What you need to do -> Please gather every line below that contains the word "screenshot" and copy each of those lines out in full.

-------- Task data

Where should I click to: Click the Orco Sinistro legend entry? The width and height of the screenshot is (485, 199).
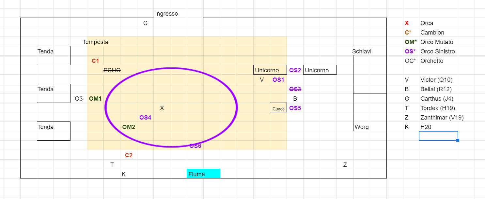click(x=437, y=51)
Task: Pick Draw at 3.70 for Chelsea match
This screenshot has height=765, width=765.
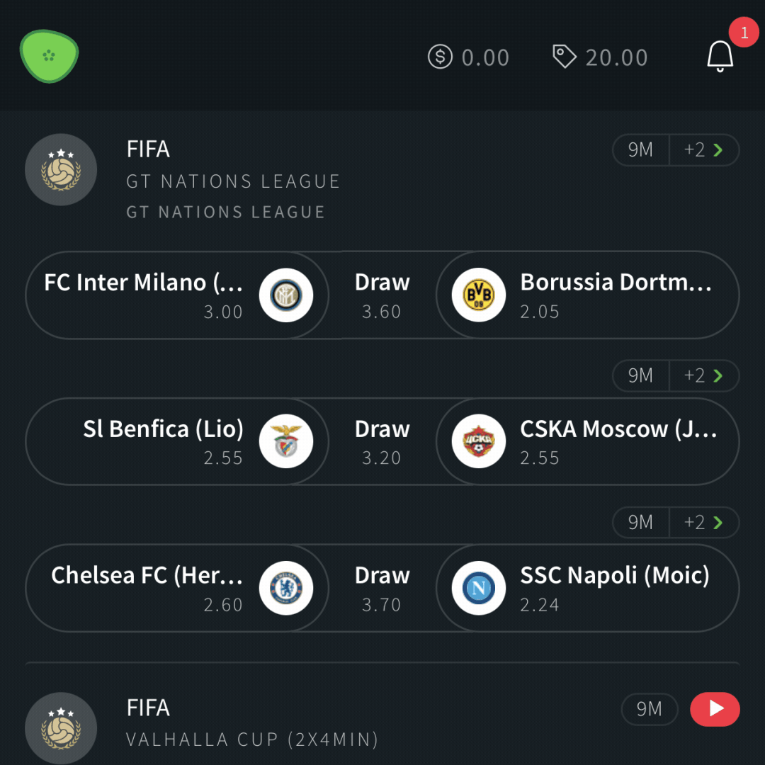Action: [x=382, y=588]
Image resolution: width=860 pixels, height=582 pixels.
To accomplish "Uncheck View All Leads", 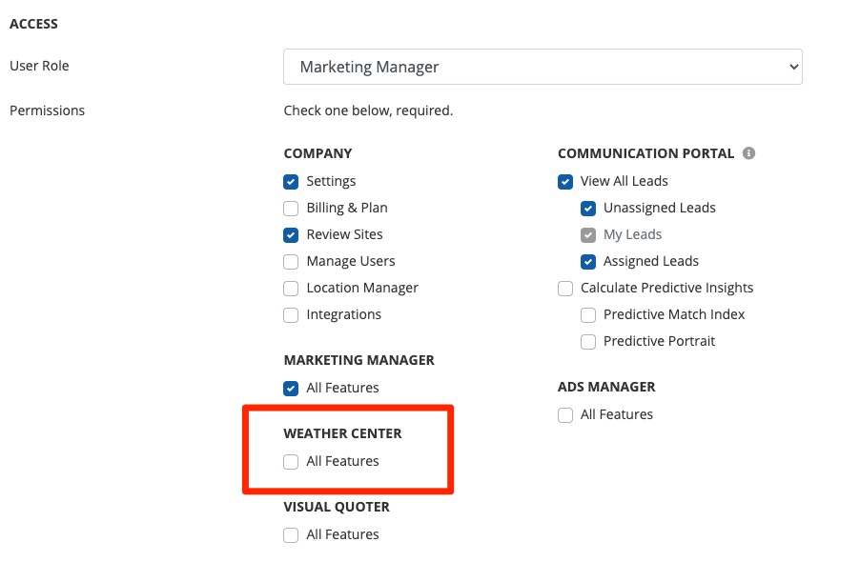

----------------

Answer to the problem ->
Where should I click to: Click the Orco Sinistro legend entry? The width and height of the screenshot is (485, 199).
This screenshot has height=765, width=765.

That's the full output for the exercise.